Editorial 

In praise of… secondhand bookshops

Editorial: "Secondhand books are wild books, homeless books," said Virginia Woolf.
  
  


"Secondhand books are wild books, homeless books," said Virginia Woolf. "They have come together in vast flocks of variegated feather, and have a charm which the domesticated volumes of the library lack." Which makes up in enthusiasm what it lacks in scientific accuracy; anyone who has ever tried to read a heavily used paperback, the spine broken in several places and its leaves falling gently on the floor would happily forgo some of that one-careless-owner charm. Yet secondhand bookshops certainly have an attractiveness that many retailers of the new cannot beat. How sad it is, therefore, to read this week that independent secondhand booksellers claim they are being forced out of business by Oxfam. Both retailers of used books, their common enemy lies elsewhere. On the one hand, there are those homogenised chains, with their 3-for-2 offers and assemblies of the usual subjects.
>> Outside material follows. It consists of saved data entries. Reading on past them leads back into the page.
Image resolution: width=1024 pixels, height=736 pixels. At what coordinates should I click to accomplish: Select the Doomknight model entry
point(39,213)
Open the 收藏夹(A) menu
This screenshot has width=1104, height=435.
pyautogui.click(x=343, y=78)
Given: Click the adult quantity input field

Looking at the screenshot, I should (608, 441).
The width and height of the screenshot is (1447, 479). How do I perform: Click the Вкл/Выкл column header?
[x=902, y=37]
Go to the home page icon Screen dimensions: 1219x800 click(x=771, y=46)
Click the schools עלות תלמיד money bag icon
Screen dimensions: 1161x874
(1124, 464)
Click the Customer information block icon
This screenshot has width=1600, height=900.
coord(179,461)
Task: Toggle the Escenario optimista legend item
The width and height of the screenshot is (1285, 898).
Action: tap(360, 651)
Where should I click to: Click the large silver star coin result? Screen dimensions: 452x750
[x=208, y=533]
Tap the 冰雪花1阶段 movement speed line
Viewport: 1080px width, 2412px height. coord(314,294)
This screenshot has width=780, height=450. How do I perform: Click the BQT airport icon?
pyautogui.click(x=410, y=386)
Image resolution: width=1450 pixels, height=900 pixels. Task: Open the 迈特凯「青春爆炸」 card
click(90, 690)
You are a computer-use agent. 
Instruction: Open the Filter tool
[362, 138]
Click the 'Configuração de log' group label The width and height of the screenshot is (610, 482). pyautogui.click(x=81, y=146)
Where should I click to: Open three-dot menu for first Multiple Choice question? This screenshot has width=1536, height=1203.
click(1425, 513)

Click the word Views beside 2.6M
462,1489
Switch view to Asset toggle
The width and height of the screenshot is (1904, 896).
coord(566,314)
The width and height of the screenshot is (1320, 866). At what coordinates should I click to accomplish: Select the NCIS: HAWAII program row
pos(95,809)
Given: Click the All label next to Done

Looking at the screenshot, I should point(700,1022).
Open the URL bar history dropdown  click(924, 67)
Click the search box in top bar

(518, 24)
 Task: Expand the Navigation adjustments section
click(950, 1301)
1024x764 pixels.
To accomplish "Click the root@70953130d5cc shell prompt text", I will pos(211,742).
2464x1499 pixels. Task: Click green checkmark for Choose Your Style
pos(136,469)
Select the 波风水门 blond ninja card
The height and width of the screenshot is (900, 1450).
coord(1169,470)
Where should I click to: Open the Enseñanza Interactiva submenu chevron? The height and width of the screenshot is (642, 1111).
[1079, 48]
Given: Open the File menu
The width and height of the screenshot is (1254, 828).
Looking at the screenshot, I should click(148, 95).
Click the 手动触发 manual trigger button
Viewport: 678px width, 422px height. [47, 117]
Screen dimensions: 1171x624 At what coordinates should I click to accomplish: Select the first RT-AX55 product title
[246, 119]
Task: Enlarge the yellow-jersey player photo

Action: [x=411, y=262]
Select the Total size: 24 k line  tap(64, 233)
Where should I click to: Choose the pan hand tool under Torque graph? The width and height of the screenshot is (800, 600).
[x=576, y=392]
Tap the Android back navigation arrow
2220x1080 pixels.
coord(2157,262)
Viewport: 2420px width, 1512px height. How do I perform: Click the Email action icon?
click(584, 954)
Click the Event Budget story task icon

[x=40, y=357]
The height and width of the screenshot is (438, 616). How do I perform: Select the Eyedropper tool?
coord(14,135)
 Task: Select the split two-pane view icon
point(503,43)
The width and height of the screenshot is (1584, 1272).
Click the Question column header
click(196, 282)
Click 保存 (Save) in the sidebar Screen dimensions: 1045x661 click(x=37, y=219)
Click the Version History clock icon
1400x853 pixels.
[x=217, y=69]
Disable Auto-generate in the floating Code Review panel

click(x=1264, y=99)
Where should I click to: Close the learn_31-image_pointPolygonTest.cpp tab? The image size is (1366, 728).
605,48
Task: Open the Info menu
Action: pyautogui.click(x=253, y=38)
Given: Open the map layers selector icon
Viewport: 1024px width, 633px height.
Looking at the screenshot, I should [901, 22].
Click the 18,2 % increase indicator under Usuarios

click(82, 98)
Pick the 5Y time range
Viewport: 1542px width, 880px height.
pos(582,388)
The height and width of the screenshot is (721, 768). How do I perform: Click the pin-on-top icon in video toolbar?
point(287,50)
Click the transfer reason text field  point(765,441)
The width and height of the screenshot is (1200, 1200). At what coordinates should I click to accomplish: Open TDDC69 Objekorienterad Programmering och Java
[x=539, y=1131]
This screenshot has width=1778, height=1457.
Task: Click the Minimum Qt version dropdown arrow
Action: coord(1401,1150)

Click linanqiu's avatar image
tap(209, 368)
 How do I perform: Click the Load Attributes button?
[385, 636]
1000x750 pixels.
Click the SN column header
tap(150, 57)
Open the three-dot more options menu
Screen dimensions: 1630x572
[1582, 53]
On the other, there are those small businesses, each different, for better or worse. Again, it is easy to be overly-romantic: former secondhand bookseller George Orwell set part of a novel in a shop that smelled of "dust and decayed paper" with "quarto volumes of extinct encyclopaedias slumbered on their sides in piles like the tiered coffins in common graves". But the best have stock that is old – an out-of-print Penguin on Imagist poets, or a Fontana reader bringing news (at least it would have been in 1981) from the sociological front – and temptingly affordable. They contain treasure, however dusty.